For the 2013 third quarter, sales were $ 2.2 million, with a net loss of $568,931 or $0.11 loss per share, as compared to sales of $2.7 million with a net loss of $755,584 or $0.15 loss per share in the 2012 third quarter. In spite of lower sales, the net loss was 25% lower in the 2013 third quarter due to expense reductions and improving margins.
Operating expense decreased by 10% from 2012 to 2013 in spite of a 7% increase in R&D and product development. Litigation expense was down, which is primarily reflected in a 36% decrease in professional fees during the quarter.
For the nine months ended September 30, 2013, sales were $9.1 million with a net loss of $1.96 million or $0.38 loss per share, versus sales of $10.5 million with a net loss of $552,204 or $0.11 loss per share in the first nine months of 2012. It is worth noting that the largest portion of the loss year-to-date was incurred prior to the third quarter and reported in the first two quarters of the year.
Gross profit margin improved in the third quarter, partly as a result of improved freight costs and conditions. The newer products continued to produce lower gross profit margins than the classic neck brace system, but we believe that the newly introduced Five.Five neck brace and body armor products should improve on that trend.
Macdonald further commented, “We have already announced our plan to bring a revolutionary knee brace to market early in 2014, and our expectation is that this product will also produce a better margin than the body armor products. In short, we are approximately where we thought we would be at this time, and our new-product introductions and the uptake trends are encouraging. As with most consumer products, the fourth quarter is anticipated to be our most important and largest quarter.”
At September 30, the company had no outstanding bank debt or amounts owed to lenders, other than in connection with our premium financing. Cash was down modestly from the opening balance sheet for 2013, but that is largely due to an increase in inventory to support the expected shipment of larger amounts of product during the autumn months. The current ratio at September 30, 2013 was a robust 3.12:1, which is in keeping with the conservative management of cash and assets that has been a primary goal of management.

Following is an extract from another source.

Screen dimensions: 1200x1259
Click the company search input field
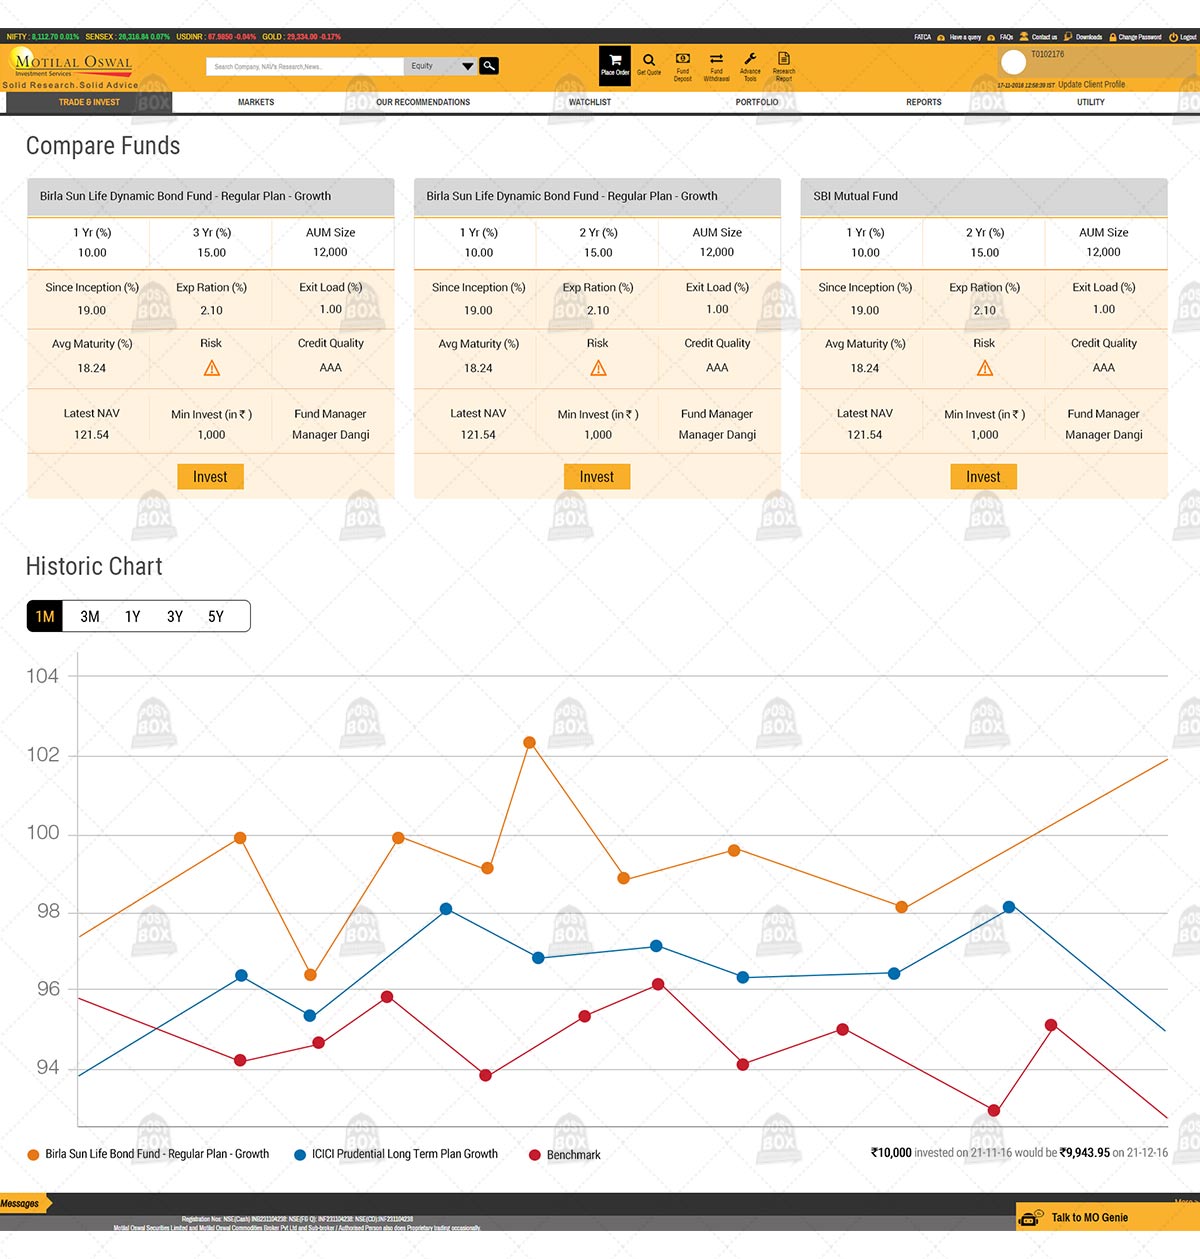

Leatt Corporation develops and sells protective equipment and ancillary products for all forms of sports, especially extreme high-velocity sports. The Leatt-Brace is an award-winning neck brace system considered to be the gold standard in neck protection for anyone wearing a crash helmet as a form of protection.
The latest generation of the Leatt-Brace introduced this year, the Five.Five neck brace, is also designed for participants in high-velocity sports such as motorcycling, bicycling, mountain bicycling, driving all-terrain vehicles, snowmobiles and other vehicles, and has potential applications in any downhill or freestyle high-velocity sports.